---- Material to process
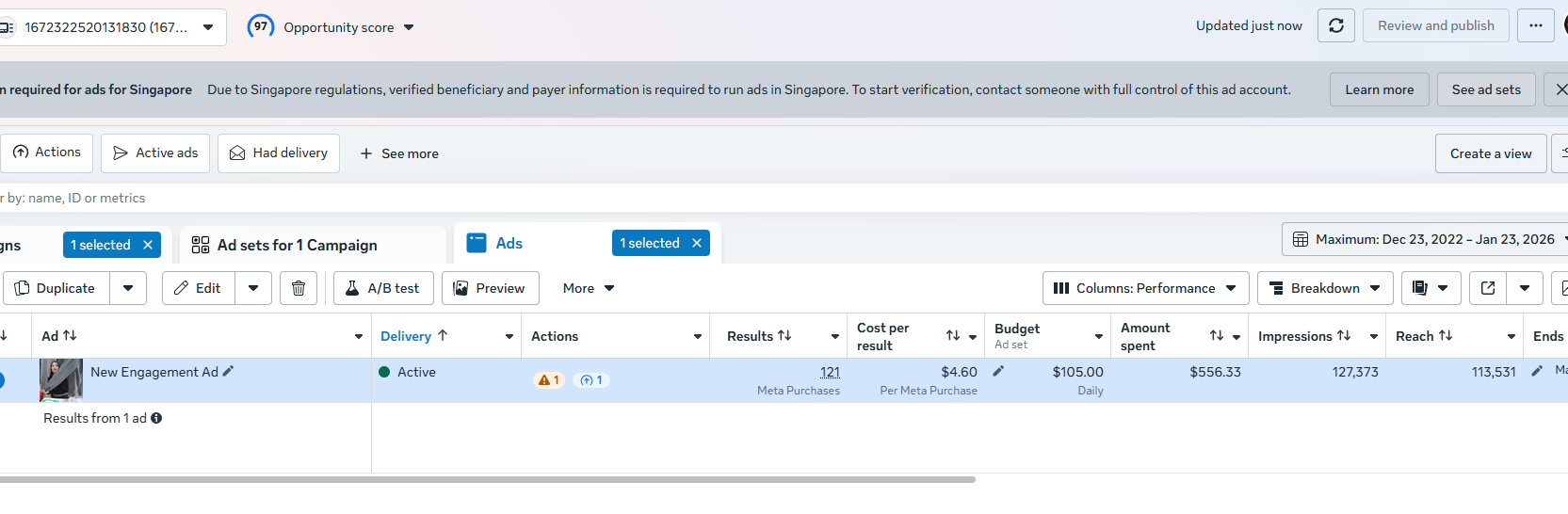Click the info icon beside Results from 1 ad

tap(156, 418)
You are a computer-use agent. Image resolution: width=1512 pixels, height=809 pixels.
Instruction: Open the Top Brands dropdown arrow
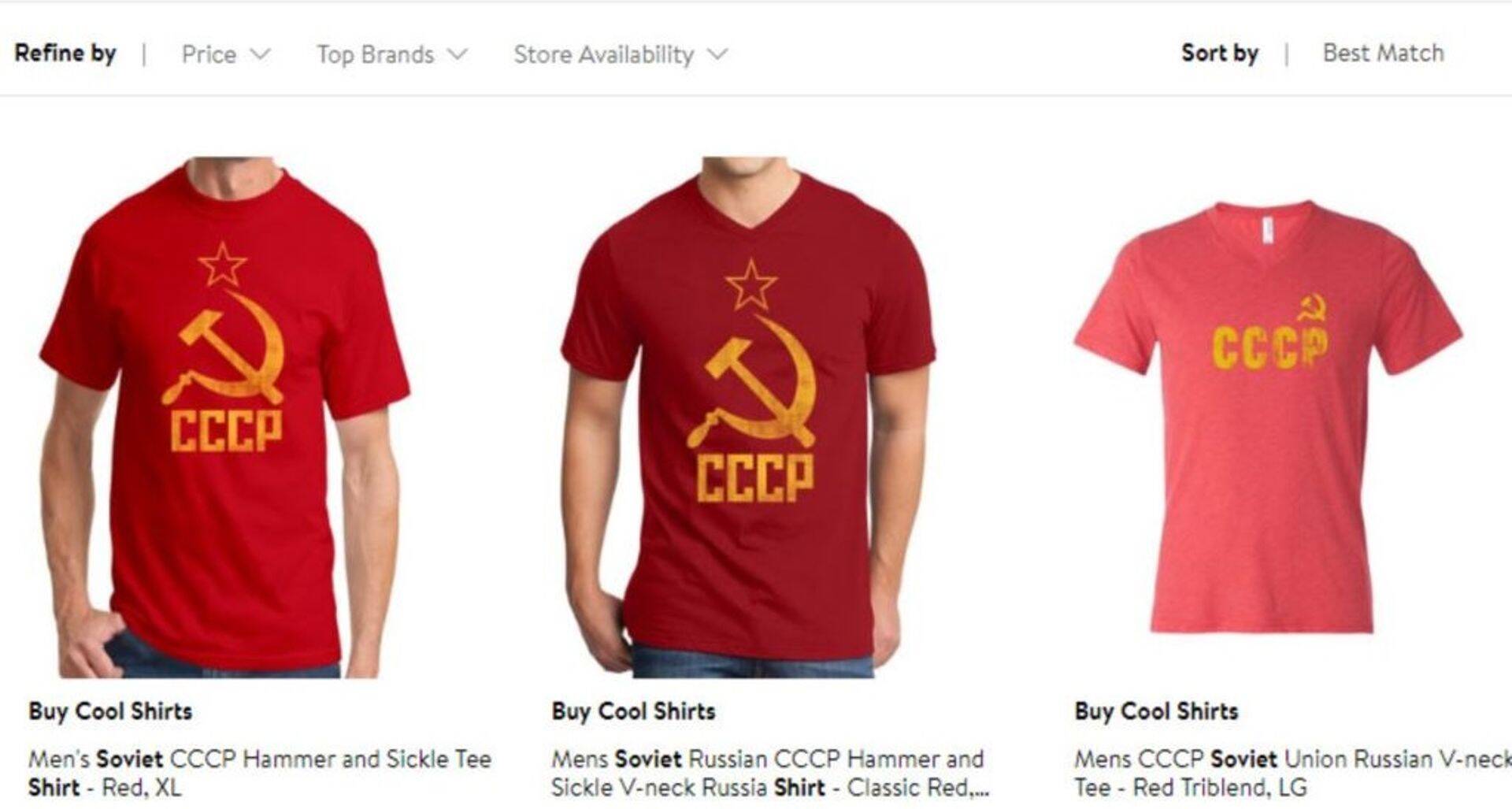(x=458, y=55)
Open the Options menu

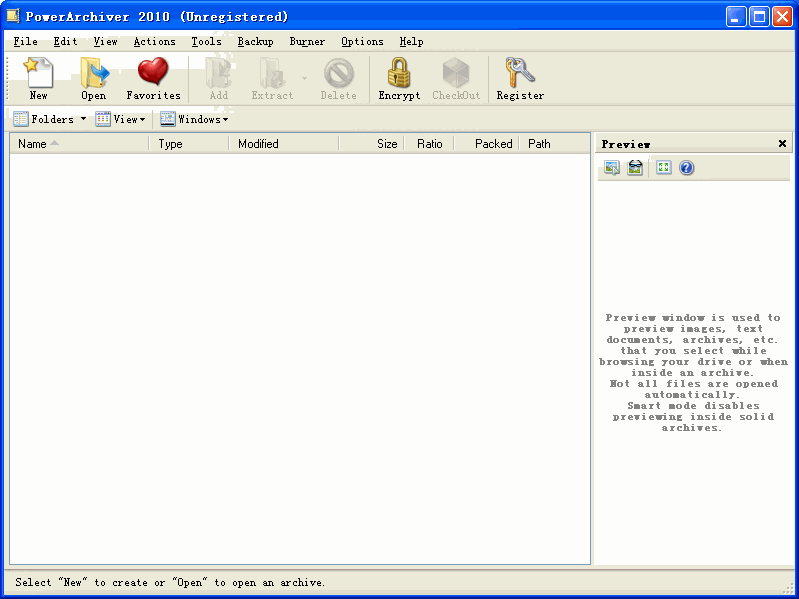click(x=362, y=42)
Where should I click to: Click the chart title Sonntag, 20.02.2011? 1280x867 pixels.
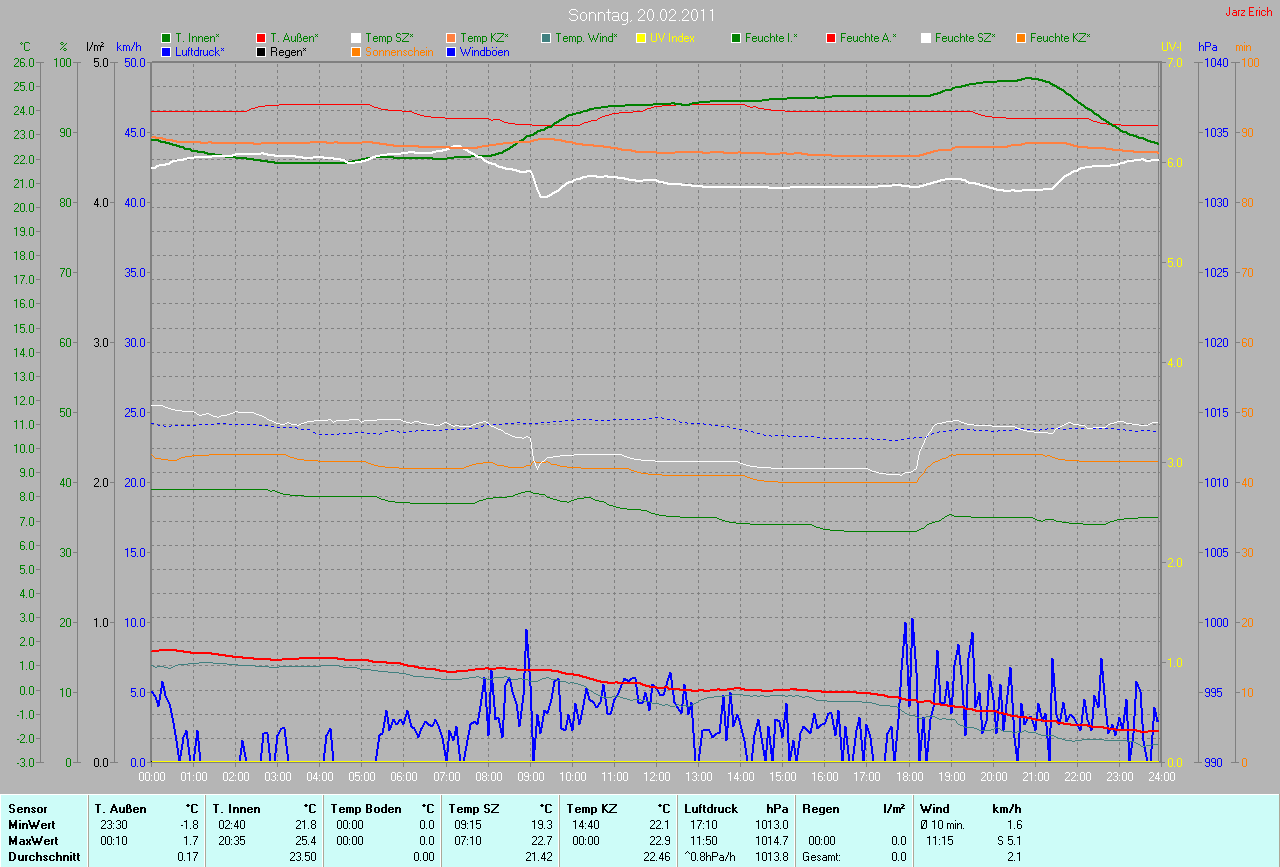[639, 15]
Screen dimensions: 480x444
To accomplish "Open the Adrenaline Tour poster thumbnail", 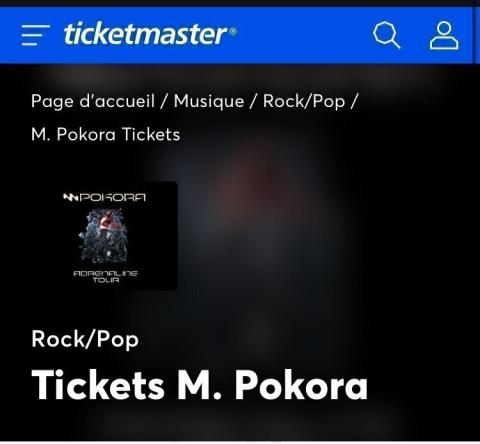I will [106, 236].
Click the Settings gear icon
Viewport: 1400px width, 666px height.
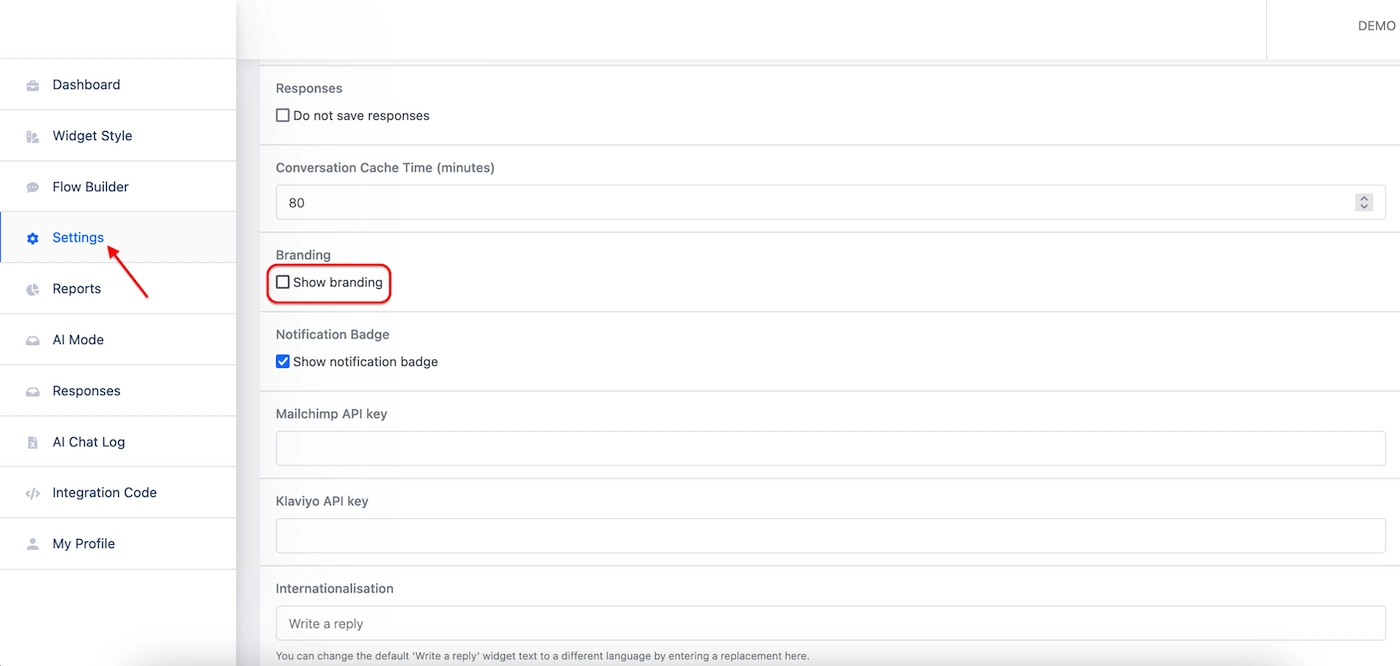point(33,238)

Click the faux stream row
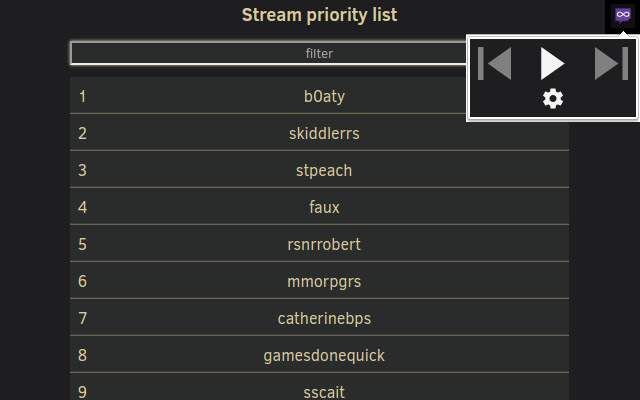pos(319,207)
--------
What is needed: Your answer must consist only of the lines from the one containing "Click the Settings gear icon" through the end of the entries, restated word for word, with no pictures.

Exercise response:
Click the Settings gear icon
Viewport: 1400px width, 666px height.
point(33,238)

Click the faux stream row
pos(319,207)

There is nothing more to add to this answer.